New York Mag’s Gabriel Sherman: Hiring Of Independent Investigator To Review Sexual Harassment Allegations Against Ailes Could Signal Bad News For Fox CEO

New York Magazine’s Gabriel Sherman reported that the sexual harassment/retaliation lawsuit filed by former Fox News host Gretchen Carlson against Fox News CEO Roger Ailes could give 21st Century Fox executives, Lachlan and James Murdoch (sons of Rupert Murdoch)  a way to oust Ailes.

Sherman quotes executives who believe 21st Century Fox’s hiring of outside counsel to investigate the allegations made against Ailes indicate “a coup” inside the network and that “this could be curtains for Ailes.” Sherman reports that “there are signs that the 76 year-old’s luck may have finally expired”:

[I]n the wake of Gretchen Carlson’s shocking sexual-harassment lawsuit against Ailes, there are signs that the 76 year-old’s luck may have finally expired.

On Wednesday, Fox’s parent company, 21st Century Fox, released a terse statement saying it took the allegations “seriously” and is conducting an “internal review of the matter.” The wording and timing of the press release — Ailes had yet to issue his own response, which, when it came, described the lawsuit as “retaliatory” (Carlson was just dropped from Fox) and claimed it would be “vigorously defended” — signal that Ailes’s standing with the Murdochs is precarious.  According to one highly placed Fox source, Murdoch and his sons, Lachlan and James, approved the hiring of an outside lawyer to conduct the independent investigation. While it’s common for large companies to bring in outside counsel to conduct inquiries during public scandals, the move is a radical one for Murdoch. “Unprecedented,” one former senior executive told me. “It’s not Rupert’s style to investigate internal issues.”

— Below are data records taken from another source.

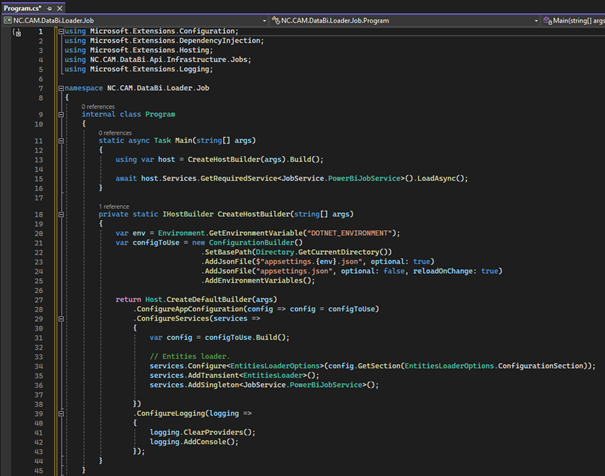605x476 pixels.
Task: Collapse the CreateHostBuilder method
Action: (x=61, y=214)
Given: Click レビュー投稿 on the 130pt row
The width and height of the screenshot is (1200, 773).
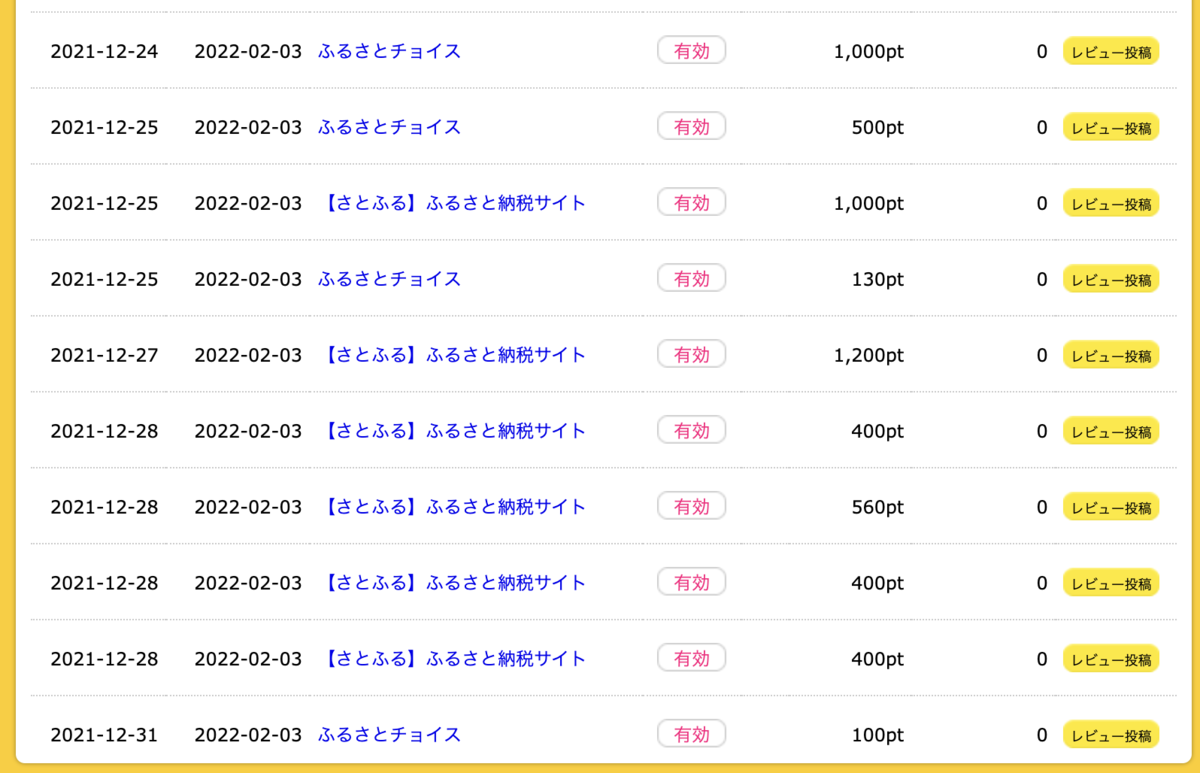Looking at the screenshot, I should tap(1110, 280).
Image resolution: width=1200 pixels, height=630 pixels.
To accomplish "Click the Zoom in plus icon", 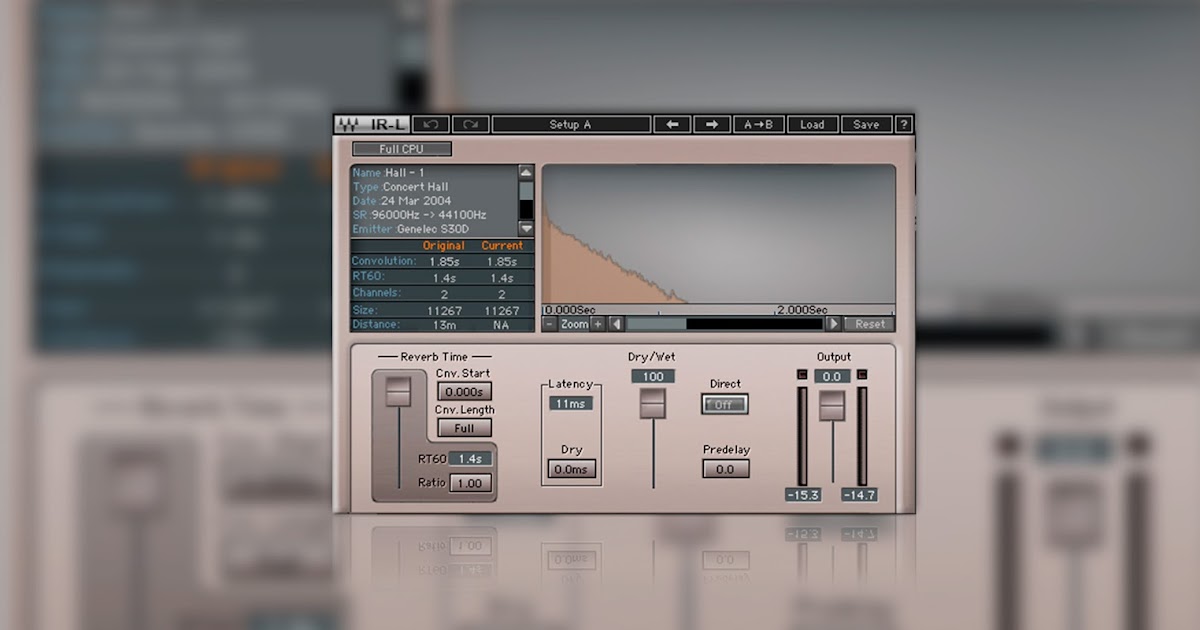I will [x=598, y=324].
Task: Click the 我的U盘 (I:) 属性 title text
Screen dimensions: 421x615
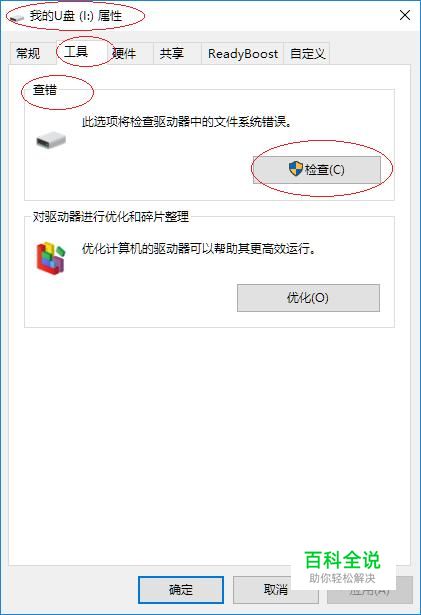Action: click(x=76, y=16)
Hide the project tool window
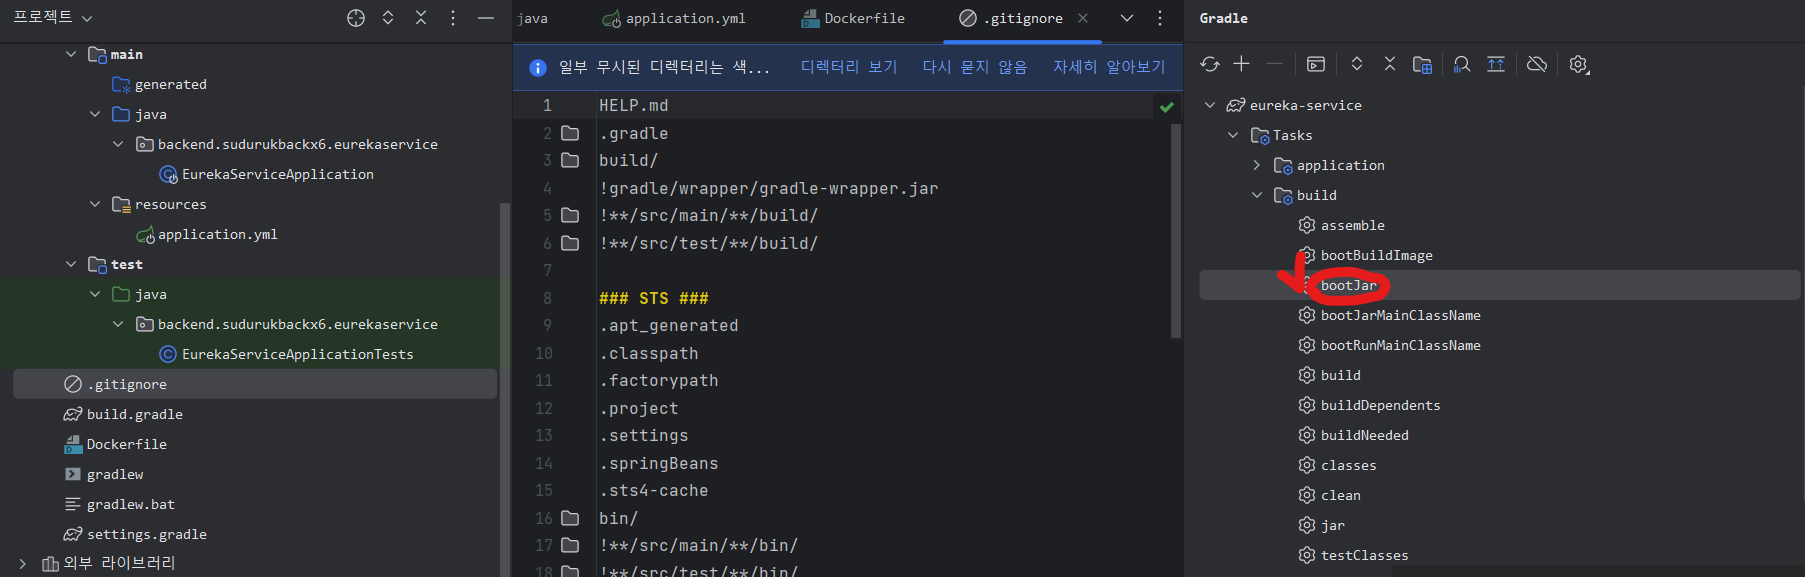The width and height of the screenshot is (1805, 577). pyautogui.click(x=486, y=18)
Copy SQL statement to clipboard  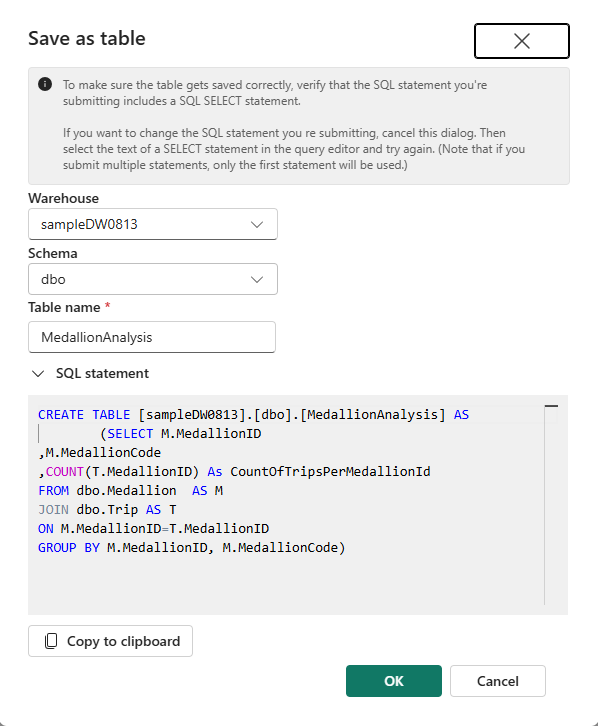110,641
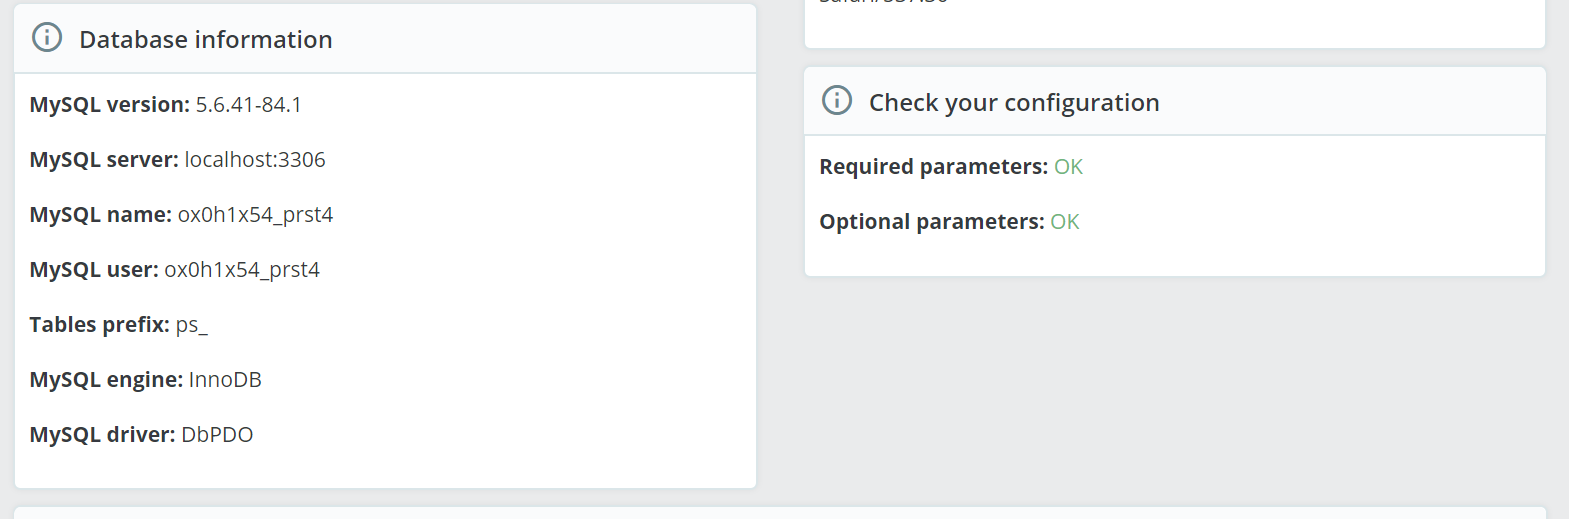
Task: Click the Required parameters label
Action: coord(933,167)
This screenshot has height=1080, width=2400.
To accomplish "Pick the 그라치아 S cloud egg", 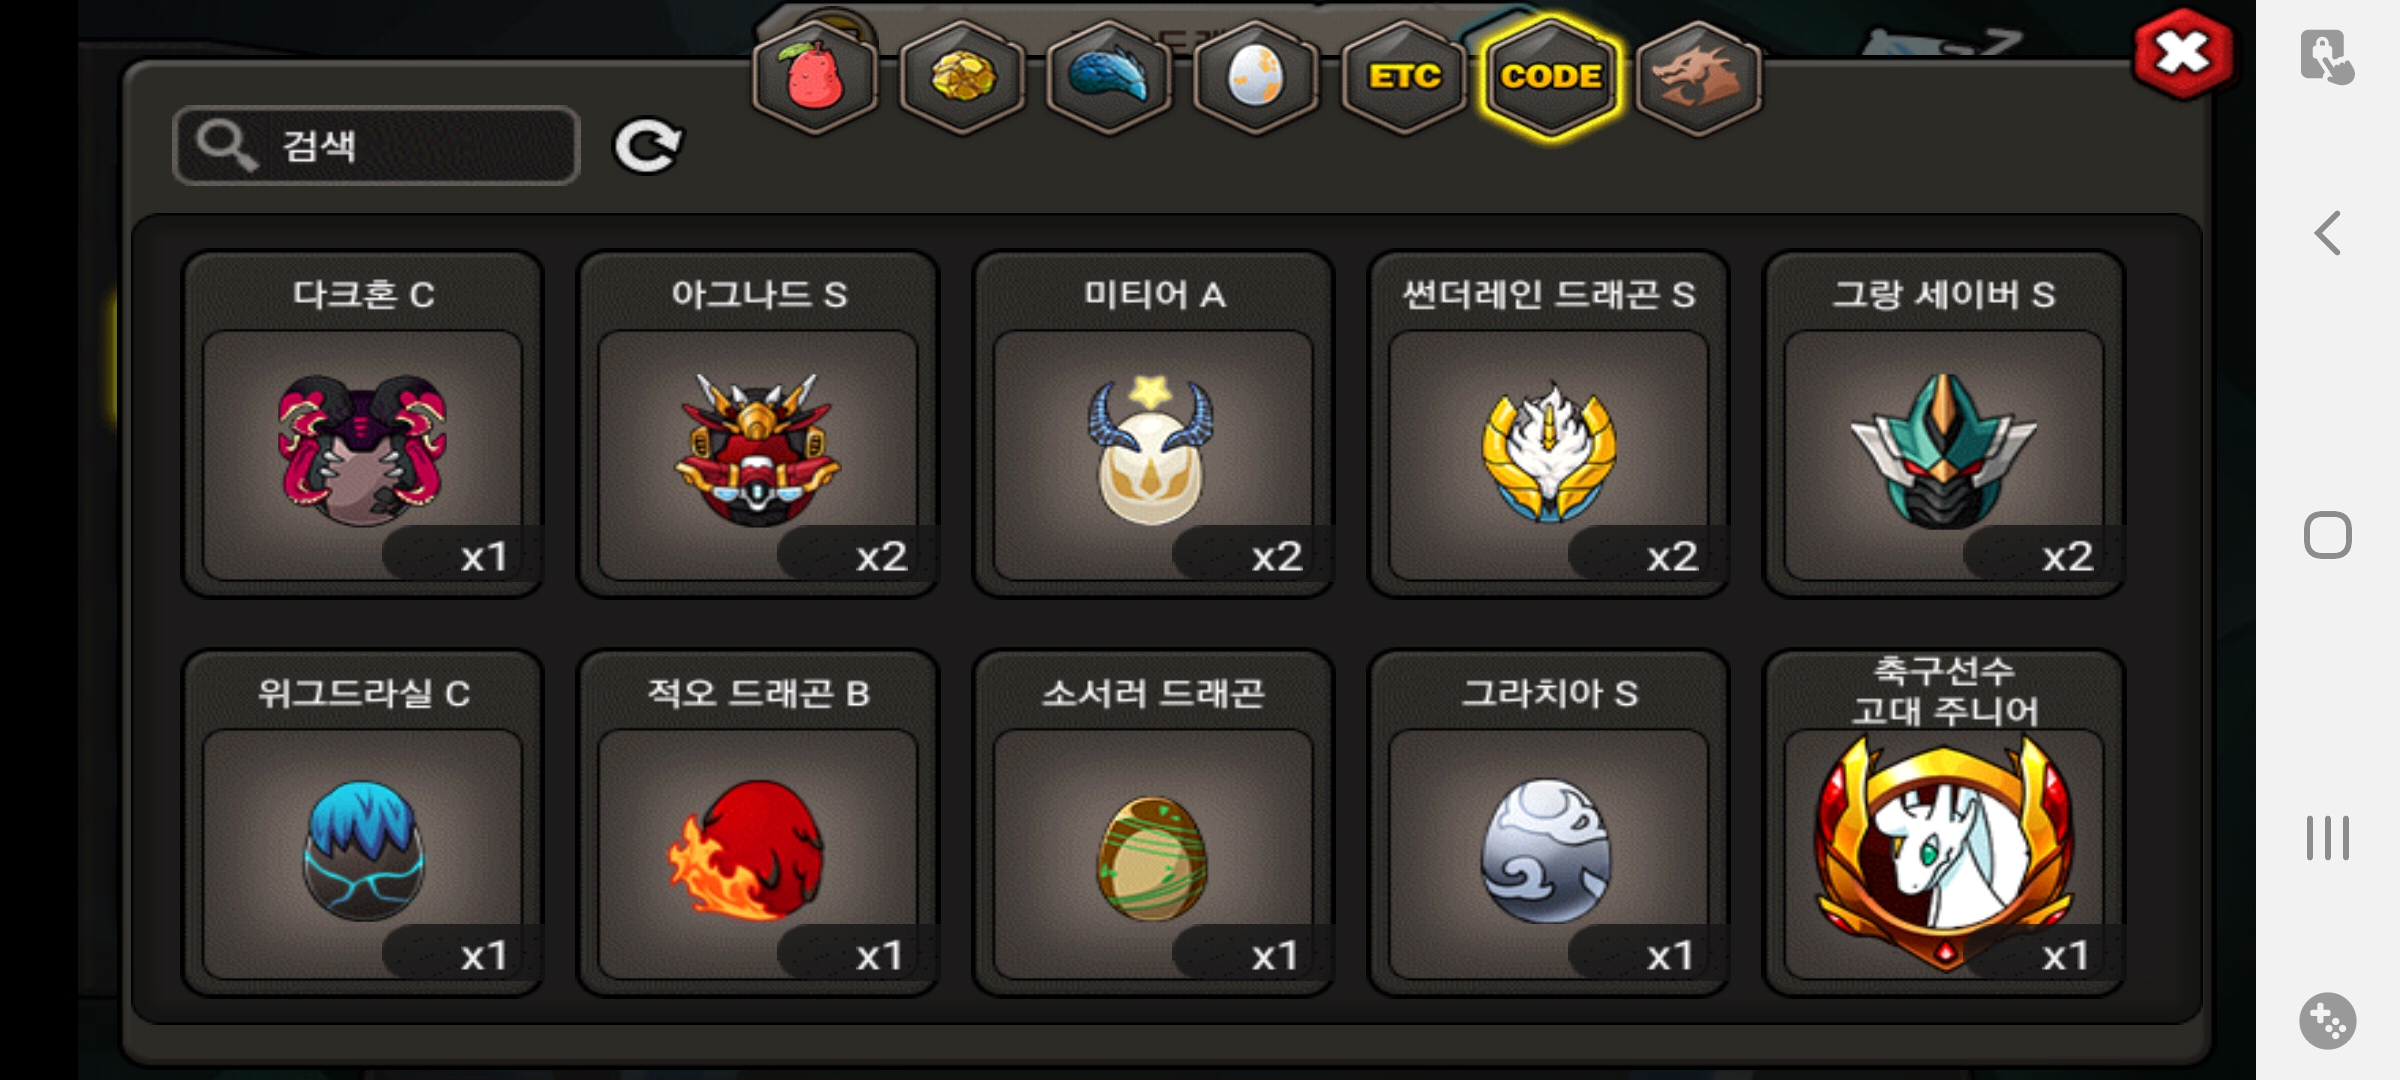I will tap(1548, 823).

Executives I spoke with over the past 24 hours said the hiring of an outside lawyer is also an indication that Murdoch’s sons may be capitalizing on the Carlson scandal to achieve a long-held goal: forcing Ailes out. “It’s a coup,” one person close to the company told me. If the investigation into Ailes’s management confirms Carlson’s account, or turns up additional episodes of harassment with other Fox women, it stands to reason the Murdoch children would have the leverage they need to push Ailes aside and install a less-right-wing chief. “This could be curtains for Ailes,” another person close to the company said. Indeed, several months after NBC hired an outside counsel in 1995 to investigate Ailes’s alleged anti-Semitic slur, he left NBC.